La procédure qui sera appliquée aux quatre migrants évacués en Corse jeudi en raison de la situation médicale de trois d'entre eux n'a pas été dévoilée.
Deux-tiers des personnes quitteront la France, puisqu'elles seront relocalisées dans neuf pays, a précisé le ministère, citant l'Allemagne qui doit en accueillir environ 80, le Luxembourg, la Bulgarie, la Roumanie, la Croatie, la Lituanie, Malte, le Portugal et l'Irlande.
- Expulsions directes ? -
En pleine présentation d'un projet de loi sur l'immigration en France, qui prévoit de réformer les procédures d'asile pour parvenir à expulser davantage, l'entourage de Gérald Darmanin a précisé que "ceux qui ne reçoivent pas l'asile seront éloignés directement depuis la zone d'attente vers leur pays d'origine".
Des contacts ont déjà été pris avec les pays d'origine en vue de possibles expulsions, a indiqué Eric Jalon, directeur général des étrangers en France.
"La possibilité d'expulser, c'est le principe de la zone d'attente. Mais pour des personnes qui viennent d'arriver, qui sont rescapées d'une traversée de la Méditerranée, qui ont failli se noyer, qui ont erré plusieurs jours en mer (...), ça pose la question de savoir s'ils vont pouvoir livrer immédiatement un récit et un état des persécutions qu'ils encourent dans de bonnes conditions", s'est inquiétée auprès de l'AFP Laure Palun, qui dirige l'Anafé (association nationale d'assistance aux frontières pour les étrangers).
Leur arrivée en France crispe particulièrement à l'extrême droite qui a crié au "laxisme" par la voix de la cheffe de file du Rassemblement national Marine Le Pen.
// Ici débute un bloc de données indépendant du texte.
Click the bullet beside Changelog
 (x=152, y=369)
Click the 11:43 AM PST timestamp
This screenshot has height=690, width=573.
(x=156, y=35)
Eric Zemmour, à la tête d'un parti d'extrême droite minoritaire, prévoit lui une conférence de presse vendredi après-midi.
La gauche et les écologistes ont eux salué une "décision digne des valeurs" de la France.
Le bras de fer autour de l'Ocean Viking a ravivé des tensions entre Rome et Paris sur l'accueil des migrants.
Dénonçant une Italie "très inhumaine", Gerald Darmanin avait annoncé jeudi la suspension "à effet immédiat" de l'accueil prévu de 3.500 migrants actuellement en Italie et promis de tirer "les conséquences" sur les autres aspects de sa "relation bilatérale".
"La réaction de la France face à la requête d'accueillir 234 migrants, quand l'Italie en a accueilli 90.000 seulement cette année, est totalement incompréhensible", a rétorqué le ministre italien de l'Intérieur Matteo Piantedosi.
Depuis juin, un système de relocalisation, qui avait déjà connu un premier volet en 2019, prévoit qu'une douzaine d'Etats membres, dont la France, accueillent de manière volontaire 8.000 migrants arrivés dans des pays dits de "première ligne" comme l'Italie.
Cependant, seuls 117 ont été relocalisés en vertu du mécanisme adopté en juin. Un nombre insuffisant, juge l'Italie.
Depuis le début de l'année, 1.891 migrants ont disparu en Méditerranée, en tentant de rejoindre l'Europe, selon l'Organisation internationale pour les migrations (OIM).